2. In 2017 I’m going to drink less or stop drinking altogether
If you’re a typical student then chances are you drink way more than any doctor will tell you is healthy, so you might be planning to cut down. Which seems like a good idea at first, and yeah sure you might stop that casual beer or glass of wine of an evening. However, when Big Dave comes up with yet another crazy idea (which is just drinking tequila past the realm of good decision making) you will succumb yet again to the stress reducing, emotion relieving legal intoxicant we love so much. The solution to your problems isn’t at the bottom of a bottle, but crying about deadlines is better when you don’t remember it in the morning.

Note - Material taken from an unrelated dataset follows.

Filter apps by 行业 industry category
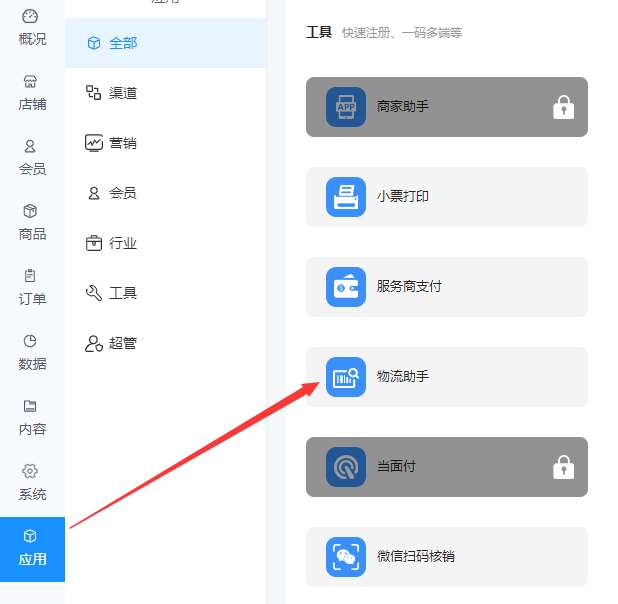The width and height of the screenshot is (618, 604). [x=166, y=243]
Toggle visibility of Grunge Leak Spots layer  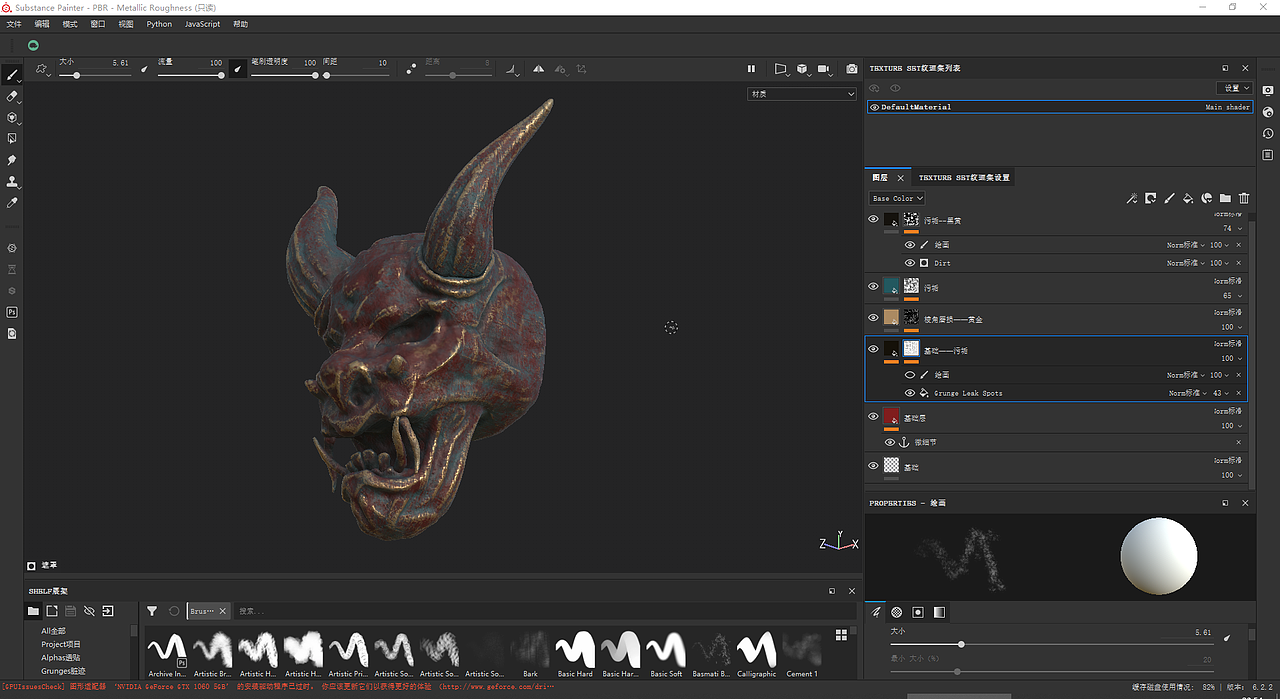(910, 393)
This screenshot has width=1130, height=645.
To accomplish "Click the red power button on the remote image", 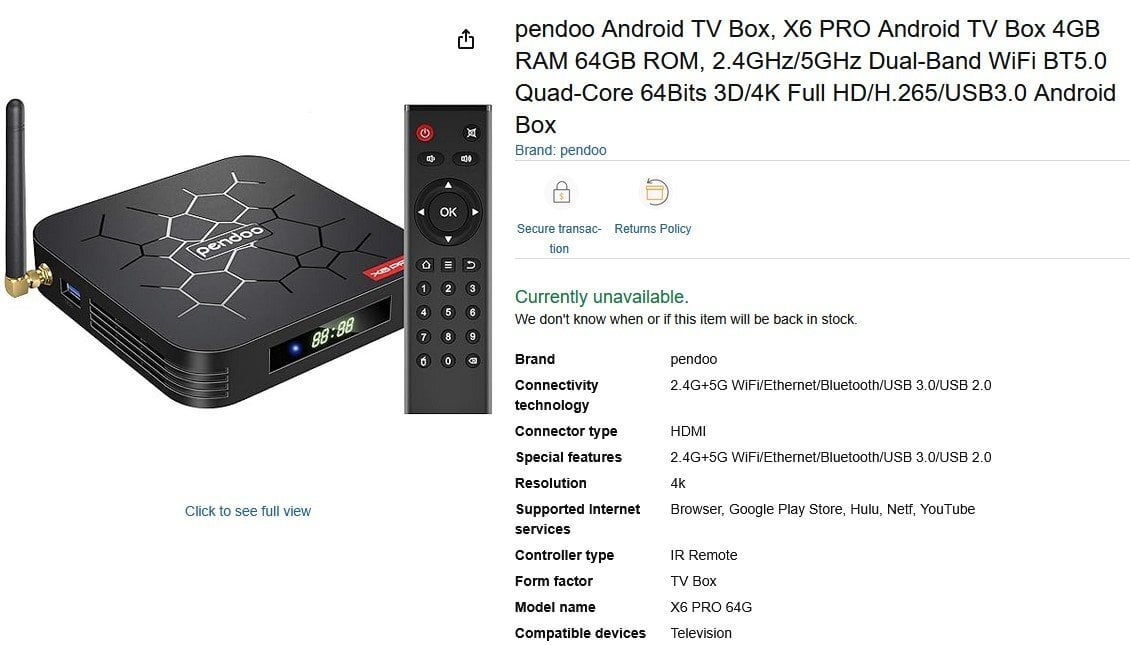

3. In 2017 I’m going to stop smoking
Ok so this one won’t apply to all of you, but the people out there who do smoke, this is a resolution a lot of you will have come up with, but doesn’t come into effect until the 2nd January, because smoking at the NYE party is just necessary. Then, you might stop smoking for maybe up to a week, but January exams are pretty damn stress inducing. So who’s going to be going out for a crafty fag during revision? That’s right, you are you disgusting disgrace to humanity (can I bum one though).
4. In 2017 I’m going to save more money
No, you won’t. Look, we’re students, struggling with finances is what we do best. We’ve all tried to save more money, but our old friend alcoholism usually has something to say about that. If you want to save money then getting yourself a sugardaddy/mommy or stealing is the best advice I can give you. (Note: Trident Media does not condone stealing).
5. In 2017 I will study more and procrastinate less
Hahahahaha, that will never ever happen. This has been my resolution since the days of A-Levels and I’m still an absolutely fucking useless human like the rest of you who made it into the University of Hertfordshire. Whether it’s Facebook, Netflix, Youtube, or simply just looking at random things on Wikipedia, anything that isn’t doing that essay due next week is a better task. I would bet money that exam time is also the time when student’s bedrooms are most tidy from procrastinating through cleaning.
Don’t worry though, it’s not all doom and gloom for 2017, I’m not that negative. However, I would suggest that rather than setting yourself a series of resolutions for what in theory is a better life, set yourself one resolution: in 2017 I will have fun. Having a smile on your face is at least as important as anything else on this list, and if you can do that the majority of the time then you will have a very successful year.